▸ Exercise brief
Only an exact repeat of the listing, without its images, counts as the answer.

▸ Data for this exercise
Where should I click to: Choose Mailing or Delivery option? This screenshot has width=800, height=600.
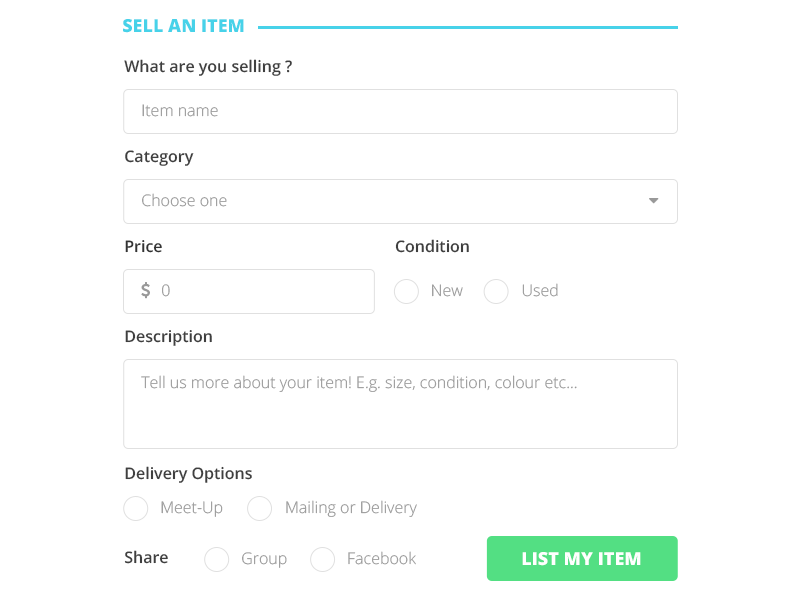[260, 508]
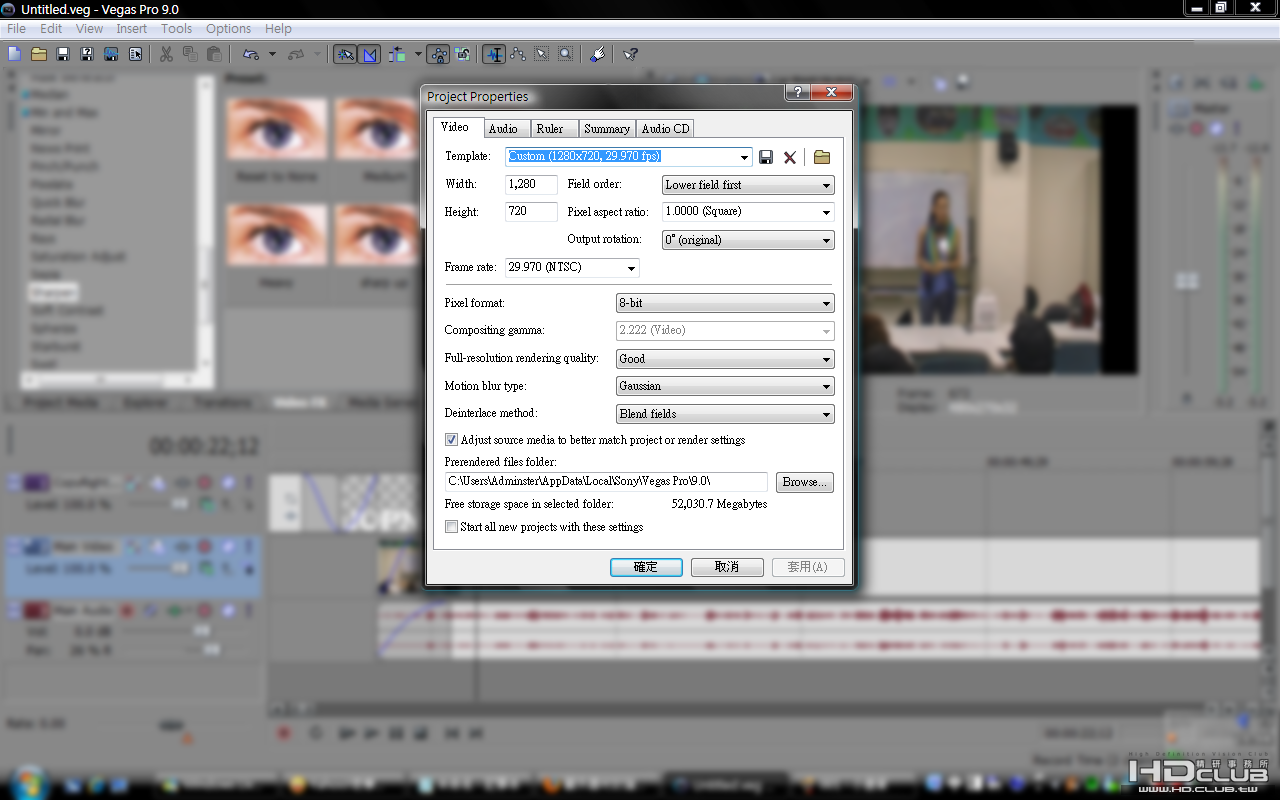Open the Frame rate dropdown
Viewport: 1280px width, 800px height.
tap(572, 268)
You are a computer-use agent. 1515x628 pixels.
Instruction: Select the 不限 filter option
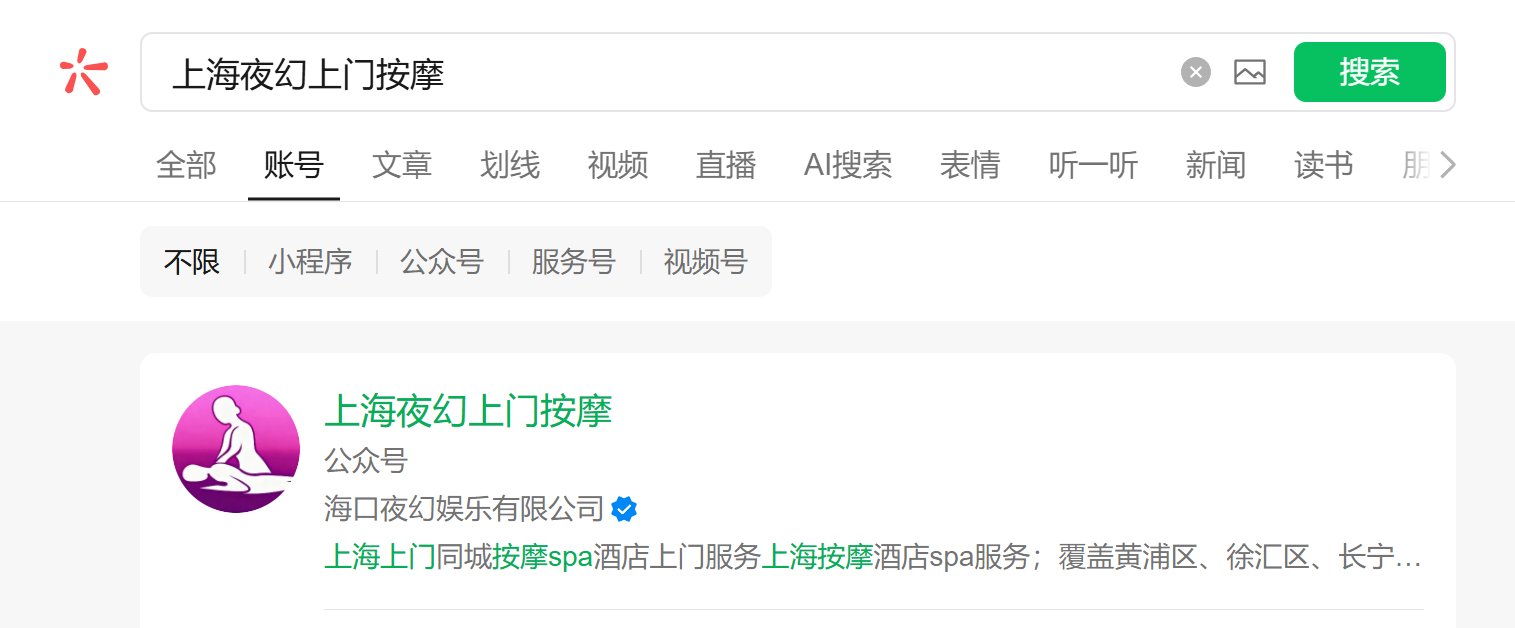coord(192,262)
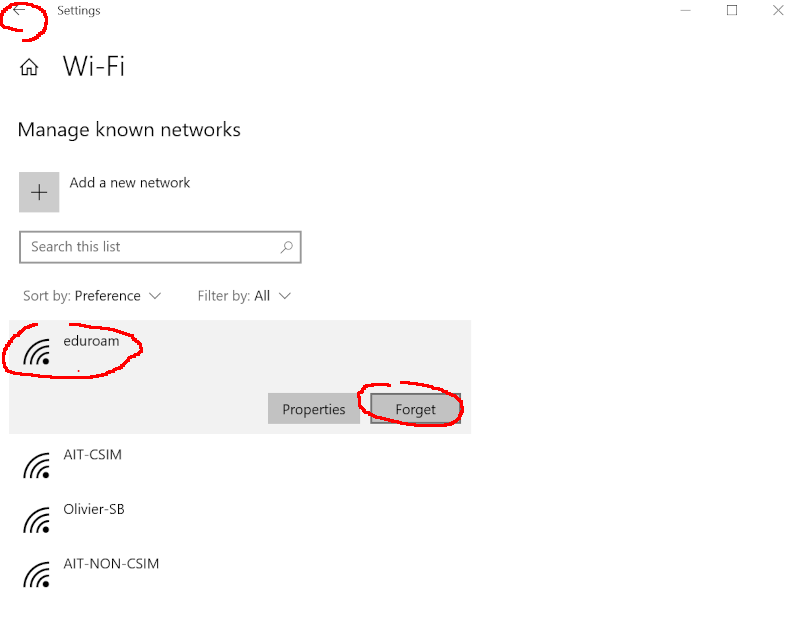Forget the eduroam network
800x626 pixels.
pos(415,409)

▸ Output below
Where should I click to: Choose Mailing or Delivery option? This screenshot has width=800, height=600.
[260, 508]
Open the Frame rate dropdown
Viewport: 1280px width, 800px height.
tap(572, 268)
You are a computer-use agent. 1515x628 pixels.
Instruction: Select the 不限 filter option
coord(192,262)
Forget the eduroam network
800x626 pixels.
pos(415,409)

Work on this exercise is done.